**Description of the task**
Copy all lines holding the word "agent" from the entries.
------ Provided material ------
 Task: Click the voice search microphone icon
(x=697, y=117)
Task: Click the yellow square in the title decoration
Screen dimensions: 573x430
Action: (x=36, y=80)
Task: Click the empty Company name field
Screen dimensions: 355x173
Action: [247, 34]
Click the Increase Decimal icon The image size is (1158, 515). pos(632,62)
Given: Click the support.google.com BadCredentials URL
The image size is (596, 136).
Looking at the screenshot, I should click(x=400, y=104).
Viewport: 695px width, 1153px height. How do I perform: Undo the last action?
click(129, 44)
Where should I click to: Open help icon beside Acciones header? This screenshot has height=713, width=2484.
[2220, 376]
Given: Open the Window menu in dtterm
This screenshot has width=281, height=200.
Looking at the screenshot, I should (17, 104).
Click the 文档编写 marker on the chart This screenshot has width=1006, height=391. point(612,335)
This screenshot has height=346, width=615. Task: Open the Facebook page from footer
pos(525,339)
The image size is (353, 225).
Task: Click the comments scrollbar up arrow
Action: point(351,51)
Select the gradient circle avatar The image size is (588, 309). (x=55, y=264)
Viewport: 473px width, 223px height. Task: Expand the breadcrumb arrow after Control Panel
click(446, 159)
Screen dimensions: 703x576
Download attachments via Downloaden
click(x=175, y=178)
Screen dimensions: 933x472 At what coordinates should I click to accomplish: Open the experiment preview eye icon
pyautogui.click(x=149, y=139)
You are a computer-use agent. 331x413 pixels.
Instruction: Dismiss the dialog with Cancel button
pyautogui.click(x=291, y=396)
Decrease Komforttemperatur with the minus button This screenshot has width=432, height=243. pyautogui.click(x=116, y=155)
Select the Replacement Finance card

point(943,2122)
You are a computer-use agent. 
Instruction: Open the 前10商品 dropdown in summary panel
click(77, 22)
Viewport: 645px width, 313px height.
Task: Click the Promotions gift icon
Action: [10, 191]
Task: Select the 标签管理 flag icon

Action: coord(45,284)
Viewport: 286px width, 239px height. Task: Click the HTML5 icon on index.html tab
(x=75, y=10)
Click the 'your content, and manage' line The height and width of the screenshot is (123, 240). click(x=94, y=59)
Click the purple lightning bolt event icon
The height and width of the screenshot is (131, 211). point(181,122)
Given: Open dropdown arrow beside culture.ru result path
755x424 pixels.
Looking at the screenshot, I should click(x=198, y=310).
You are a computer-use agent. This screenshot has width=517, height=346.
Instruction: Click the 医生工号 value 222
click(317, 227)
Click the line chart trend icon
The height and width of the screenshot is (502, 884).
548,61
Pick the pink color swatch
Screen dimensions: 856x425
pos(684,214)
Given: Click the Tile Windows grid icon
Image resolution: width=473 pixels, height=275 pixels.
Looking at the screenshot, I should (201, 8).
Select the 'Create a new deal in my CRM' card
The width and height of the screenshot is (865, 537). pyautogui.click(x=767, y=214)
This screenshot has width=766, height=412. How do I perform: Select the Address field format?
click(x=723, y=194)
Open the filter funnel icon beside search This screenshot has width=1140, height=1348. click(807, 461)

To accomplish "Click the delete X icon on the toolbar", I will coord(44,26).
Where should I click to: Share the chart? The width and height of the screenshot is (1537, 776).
------
**Exercise solution**
You are a computer-use agent. 331x413 pixels.
You are a computer-use agent. 
You are a computer-use agent. This screenshot has width=517, height=346.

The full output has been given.